Text for analysis —

* * *

British comedian (born 1983)

Eddie Kadi (born 18 May 1983) is a Congolese-born British comedian, presenter and actor.

==Early life==
A resident of South-West London since 1992, he is a past student of Fulham Primary School, Henry Compton Secondary School, William Morris Academy and Kingston University from which he graduated with BSc Honours in Media Technology. Kadi served as President of the Afro-Caribbean Society at the University.

== Career ==
===Comedy===
Kadi won the BECA Award for Best Comedy Newcomer In 2006. He was the first Black British solo comedian to sell out London's IndigO2 – two of those during 2009. In September 2010, he performed at London's O2 Arena. He has since made appearances around the world including The Joburg Comedy festival, Africa Laughs in Uganda, night of a thousand laughs in Ghana, as well the AMVCAs broadcast across all 54 states in Africa live from Nigeria.

Kadi joined the American hip-hop star Lauryn Hill at Radio City Music Hall in New York City performing stand-up comedy in 2017 followed with Hill and Nas on their Powernomics tour in the US, performing stand-up comedy across various states.

* * *

Data block —
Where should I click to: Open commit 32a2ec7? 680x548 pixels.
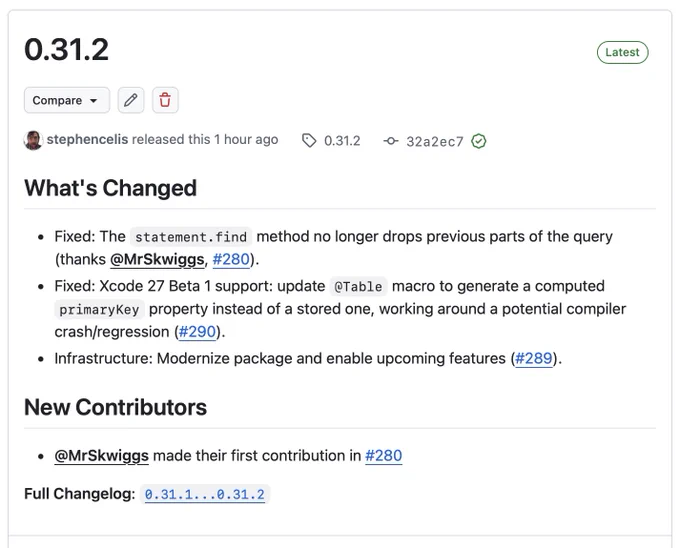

* * *

Work instruction A —
Retype the part of the text about Eddie Kadi from "Eddie Kadi (born" up to and including "live from Nigeria.".
Work instruction B —
Answer these questions from the text about Eddie Kadi:
(i) From which university did Kadi graduate, and with what degree?
(ii) What award did Kadi win in 2006?
(iii) Whom did Kadi join at Radio City Music Hall in 2017?

Reply A —
Eddie Kadi (born 18 May 1983) is a Congolese-born British comedian, presenter and actor.

==Early life==
A resident of South-West London since 1992, he is a past student of Fulham Primary School, Henry Compton Secondary School, William Morris Academy and Kingston University from which he graduated with BSc Honours in Media Technology. Kadi served as President of the Afro-Caribbean Society at the University.

== Career ==
===Comedy===
Kadi won the BECA Award for Best Comedy Newcomer In 2006. He was the first Black British solo comedian to sell out London's IndigO2 – two of those during 2009. In September 2010, he performed at London's O2 Arena. He has since made appearances around the world including The Joburg Comedy festival, Africa Laughs in Uganda, night of a thousand laughs in Ghana, as well the AMVCAs broadcast across all 54 states in Africa live from Nigeria.

Reply B —
(i) Kingston University, with a BSc Honours in Media Technology.
(ii) The BECA Award for Best Comedy Newcomer.
(iii) The American hip-hop star Lauryn Hill.